During World War I, Imperial German military courts routinely tried both soldiers and civilians who were alleged to have violated German military law. Especially well-known is the case of Edith Cavell, a British Intelligence operative under International Red Cross cover, who was court-martialled and sentenced to death in Occupied Belgium for, among many other things, helping an estimated 200 escaped British POW's to cross the lines and return to active service - which in wartime was indeed a death penalty offence under the German military law of the German Empire. Cavell was also convicted of perfidy, for having used the international legal protection given by her position as a Red Cross nurse as a cover for belligerent activity during wartime. Cavell was executed by firing squad on October 12, 1915.

Nazi Germany 

After World War I, the Weimar Republic (1919-1933), abolished separate courts-martial by Article 106 of the Weimar Constitution, but they were revived by the Nazi German government after it had seized power during the Machtergreifung and enacted a special law on 12 May 1933. Initially the Reichsgericht in Leipzig, from 1 December 1934 the "People's Court" (Volksgerichtshof) in Berlin, acted as final appellate court until the Reichskriegsgericht (RKG) was established as high court of the Wehrmacht armed forces by another directive with effect from 1 October 1936. The Reichskriegsgericht was based in the former RMG building on Witzlebenstraße in the Charlottenburg district of Berlin.

A directive on a special criminal law of war was already enacted on 17 August 1938 by OKW chief Wilhelm Keitel at the behest of Führer Adolf Hitler. From the beginning of World War II, the court convicted not only Wehrmacht members but also prisoners-of-war and civilians in the area of operations. The Reichskriegsgericht acted as the first and last resort for 44 criminal offenses under penalty of death such as the following:
 High treason (Hochverrat),
 State treason (Landesverrat), primarily espionage
 War treason (Kriegsverrat), a diffuse term applied to all kind of actions that weaken the military strength of Germany and her allies, like perfidy, espionage, "conveying soldiers to the enemy", etc.
 Subversion of military strength (Wehrkraftzersetzung), which encompassed even critical statements
 Conscientious objection (Kriegsdienstverweigerung) and desertion (Fahnenflucht).

With the arms buildup and continued warfare, the number of Wehrmacht courts-martial increased to over 1,000. On 13 May 1941 Hitler had Keitel pass a directive, according to which any Wehrmacht officer had the authority to execute accused civilians in the area of Operation Barbarossa and the Eastern Front without trial.
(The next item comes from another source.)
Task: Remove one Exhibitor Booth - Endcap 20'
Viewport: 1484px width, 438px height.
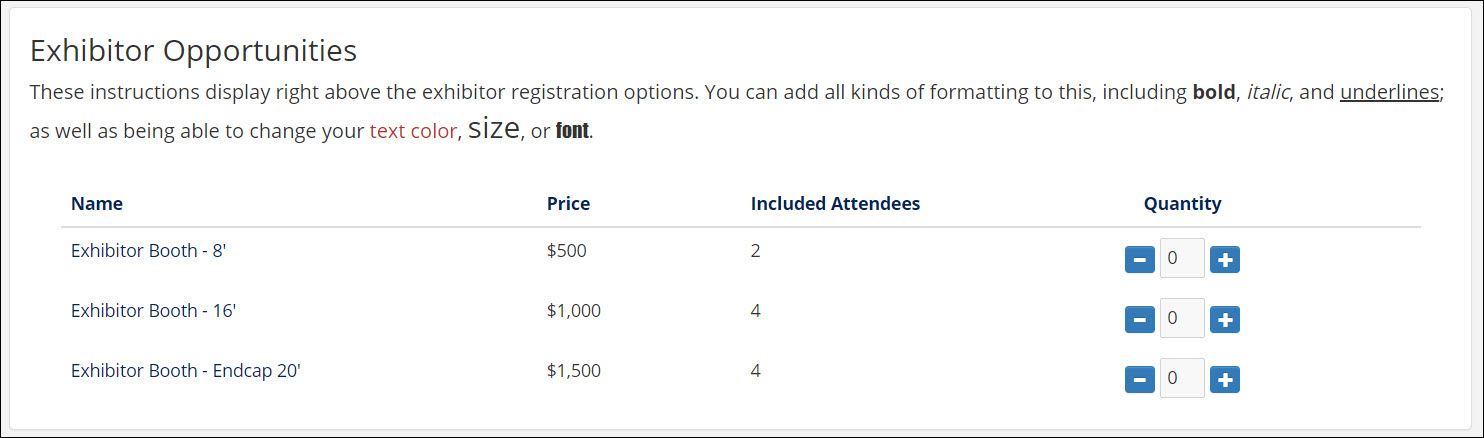Action: click(x=1140, y=380)
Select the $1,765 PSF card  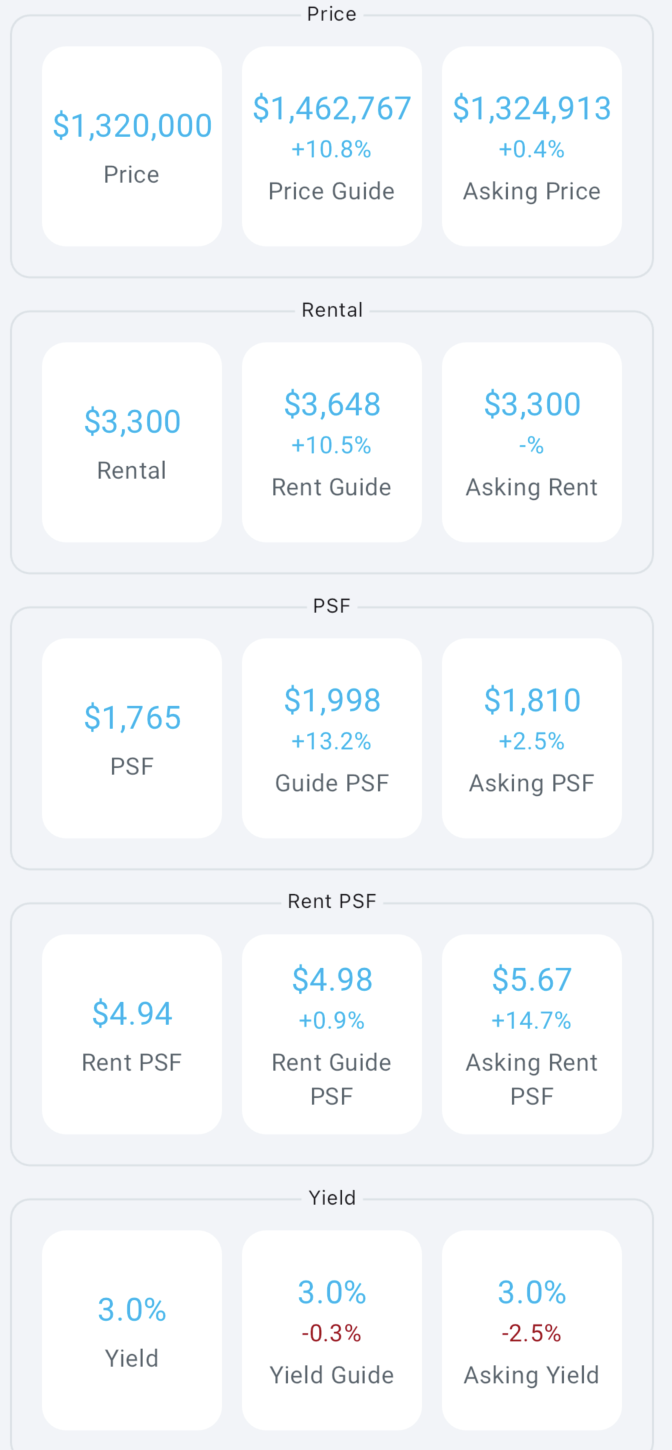pos(131,737)
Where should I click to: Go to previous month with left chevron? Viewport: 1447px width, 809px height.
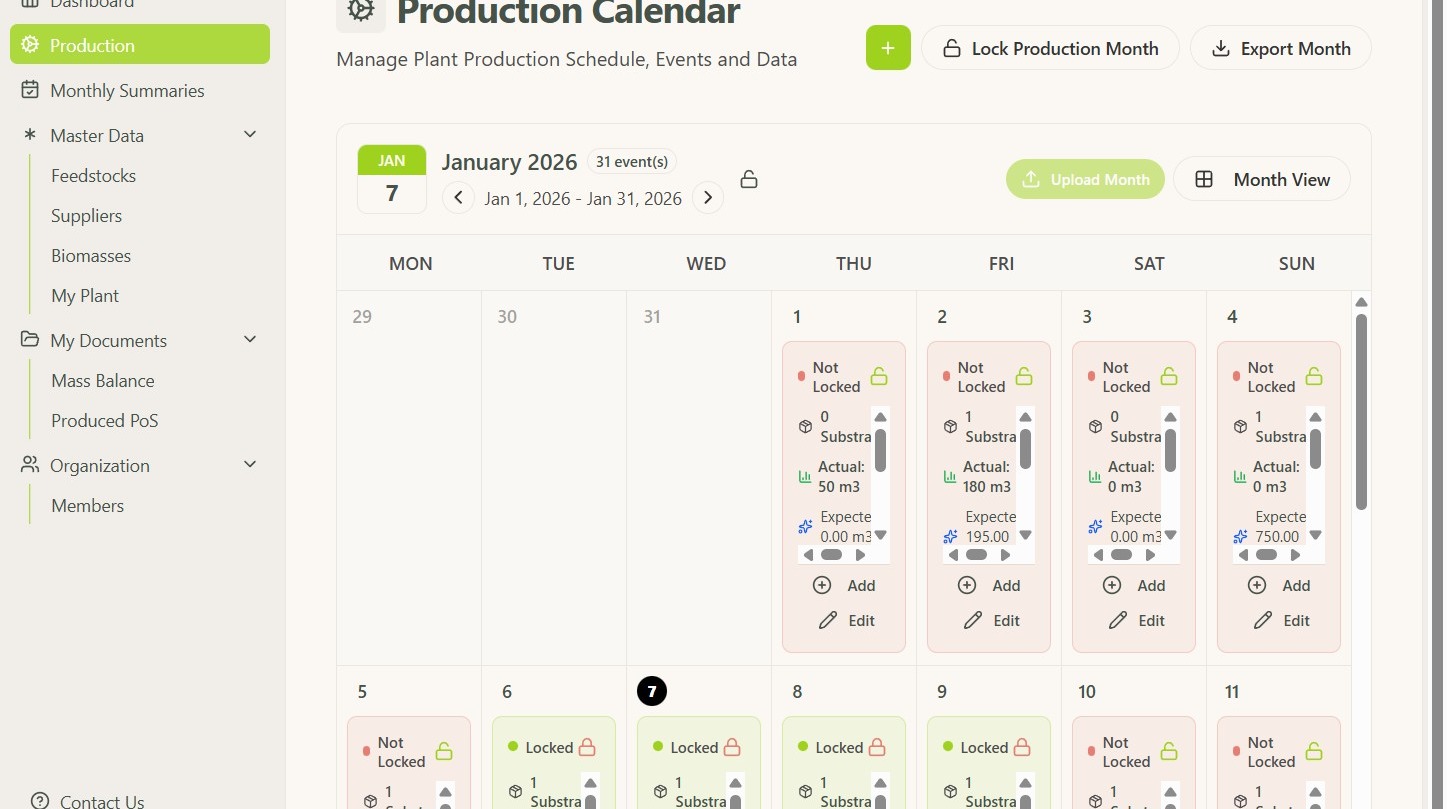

Against the laws of war, the official repeal of criminal prosecution led to widespread hostage-taking, mass executions, burning and looting by German forces.
 
On March 8, 1945, Chancellor Adolf Hitler authorized the use of Fliegendes Sonder-Standgericht (Flying Courts-Martial) to try German armed forces in the field. The use of "flying" refers to their mobility and may also refer to the earlier "flying courts martial" held in Italian Libya. Italian military judges were flown by aircraft to the location of captured rebels where the rebels were tried in a court martial shortly after capture.

Between 1939 and 1945 the Reichskriegsgericht in Berlin was responsible for over 1,400 executions including those by the Red Orchestra. In 1943 the court was transferred to Torgau, where it was based until the end of the war. In 1951 the building became the temporarily base of the Berlin Kammergericht (appellate court), since 2005 it is a private estate.

After the German Instrument of Surrender, Nazi courts martial were not abolished by the Allied Control Council until 20 August 1946. In 2002 and 2009 the German Bundestag parliament has finally passed bills to suspend the verdicts against Wehrmacht for desertion and homosexual activity as well as against "war traitors".

Current law 
Since 1949, the Federal Republic of Germany has no special military courts. Criminal acts committed by soldiers are tried in ordinary criminal courts by civilian judges.

Article 96 paragraph 2 of German Basic Law (Grundgesetz) allows the government to create specialised military courts in case of war and for soldiers sent abroad, subject to a federal law. Such a law has not been passed.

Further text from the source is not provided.